De bien des façons, l’histoire sociale et médicale de la lèpre me rappelle tant d’autres maladies, aussi bien communes que plus rares, que les médecins et d’autres professionnels de la santé voient chaque jour dans leur bureau, leur clinique et les hôpitaux. Comme j’étais étudiant et résident durant les années 1980 et le début des années 1990, les attitudes du public envers les personnes infectées au VIH me viennent à l’esprit. En tant que médecin de famille en pratique aujourd’hui, je vois certains des mêmes problèmes survenir pour aider ceux qui souffrent de maladies mentales comme la dépression et le trouble de la bipolarité. En dépit des campagnes de relations publiques mettant en vedette des Canadiens renommés dont la vie a été substantiellement affectée par la maladie mentale, il y a encore des stigmates qui empêchent les gens de chercher de l’aide et d’accepter une thérapie. Chaque cas, selon moi, témoigne d’un échec public à faire preuve d’empathie—un acte d’imagination, d’aller au-delà de soi-même, de ressentir ce que l’on ne res-sent pas de manière innée simplement par l’évocation1.

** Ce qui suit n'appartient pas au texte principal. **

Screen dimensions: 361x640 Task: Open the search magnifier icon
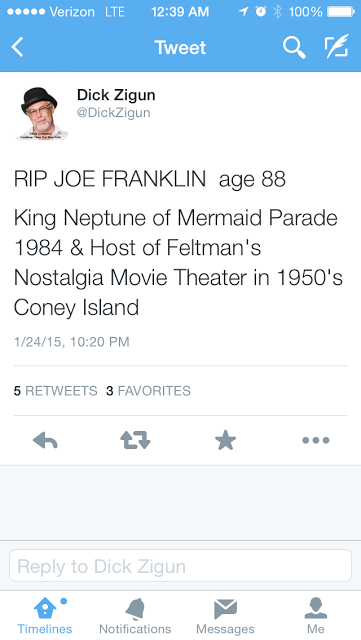coord(294,47)

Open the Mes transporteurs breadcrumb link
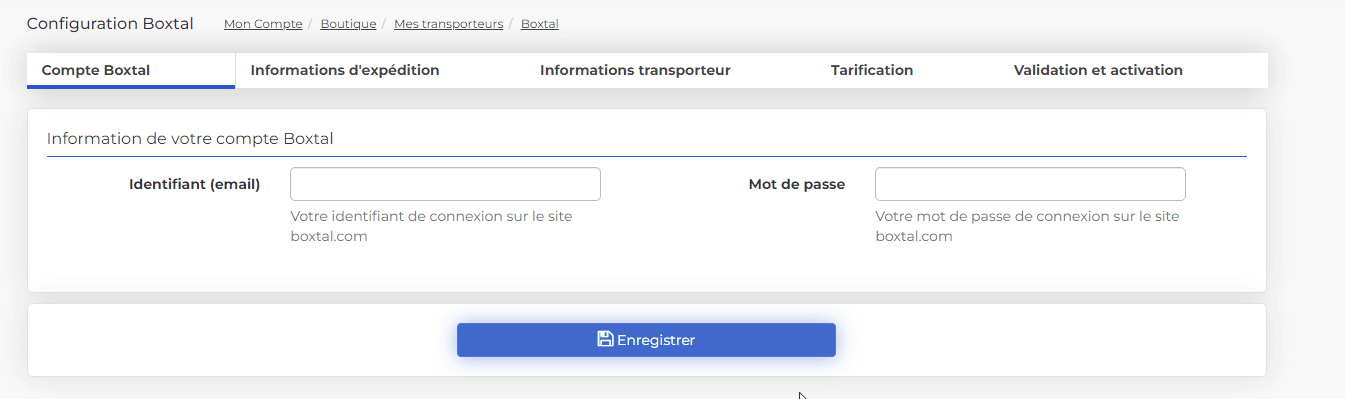tap(449, 24)
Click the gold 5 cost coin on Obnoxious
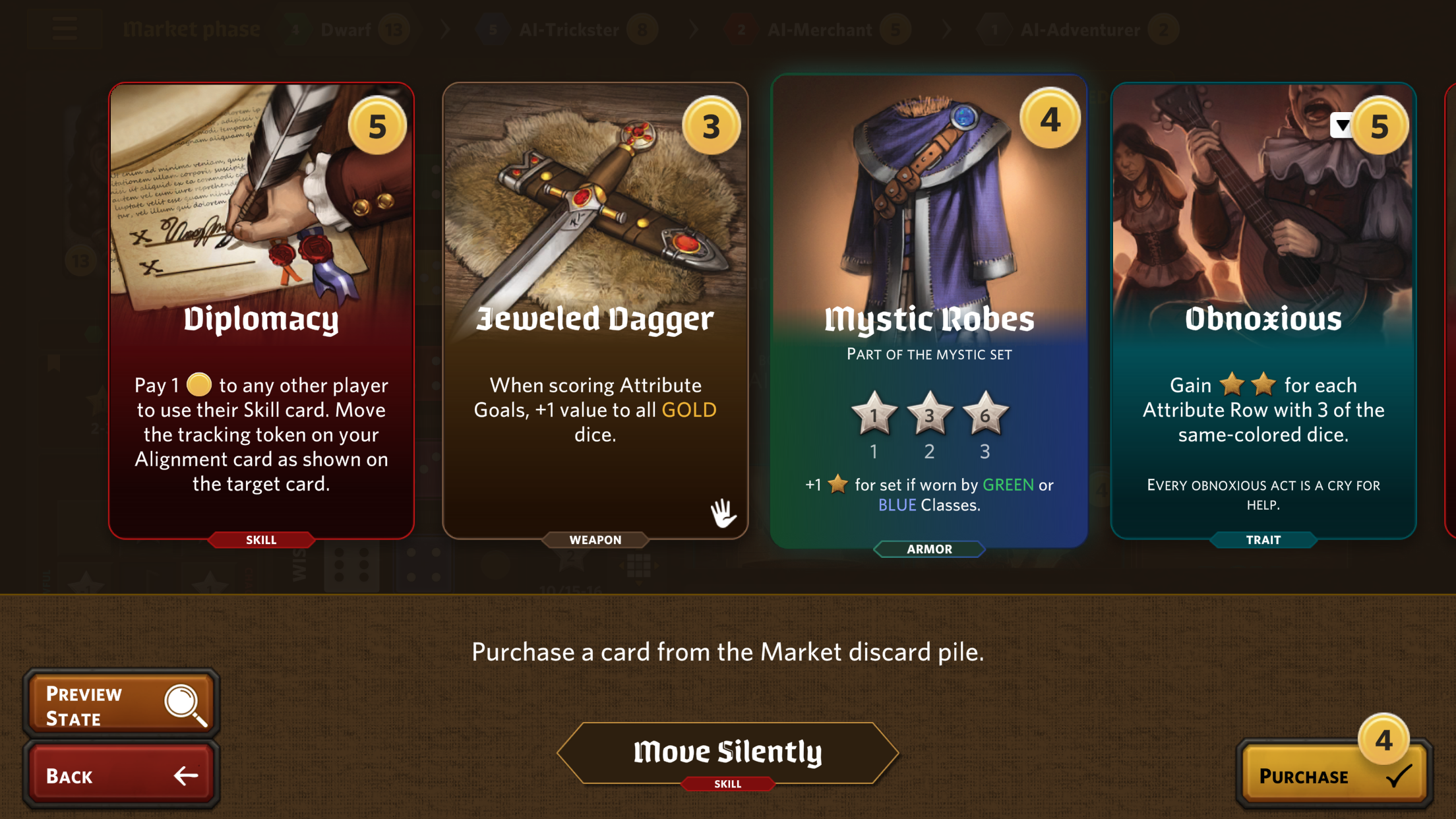 click(x=1380, y=126)
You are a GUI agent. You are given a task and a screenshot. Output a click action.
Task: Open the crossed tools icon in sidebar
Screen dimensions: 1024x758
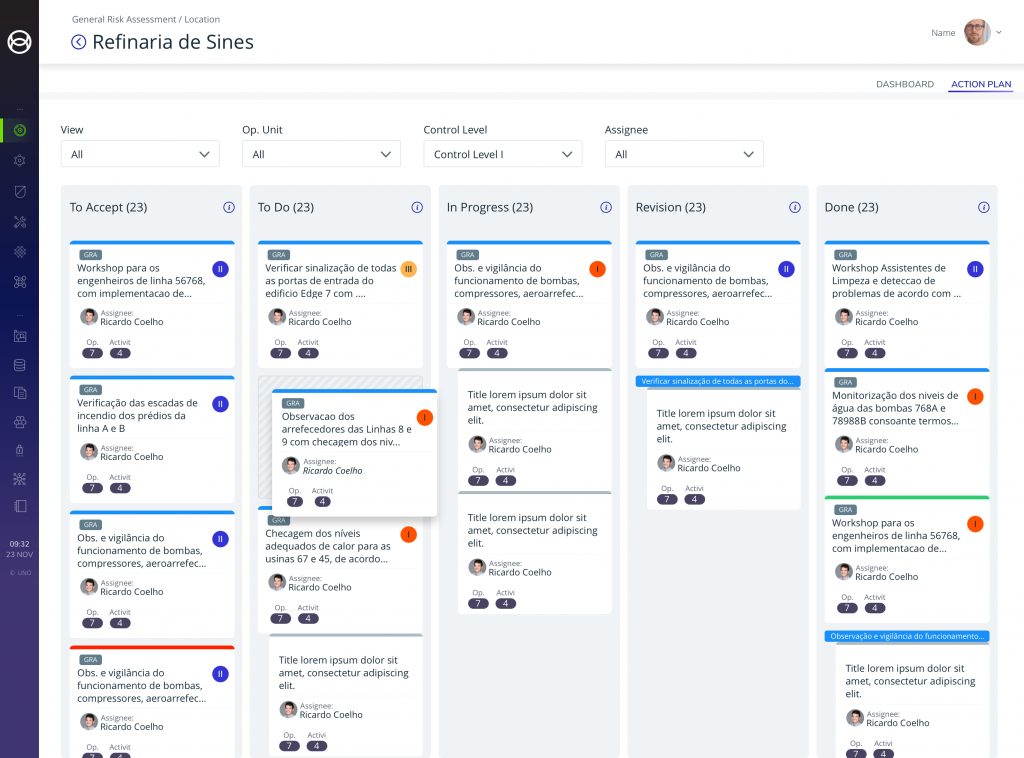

Cela me ramène à la question que m’a posée cette connaissance à moi. En concluant son exposé, Rebecca Solnit fait une entrevue avec le capitaine John Figarola, de la Santé publique des États-Unis, qui est aussi le directeur de la réadaptation à la clinique de Bâton Rouge. Figarola lui a expliqué qu’il adorait son travail parce que lui et son personnel se voient donné le droit de prodiguer des soins sans limites—ils peuvent donner suite à leur empathie.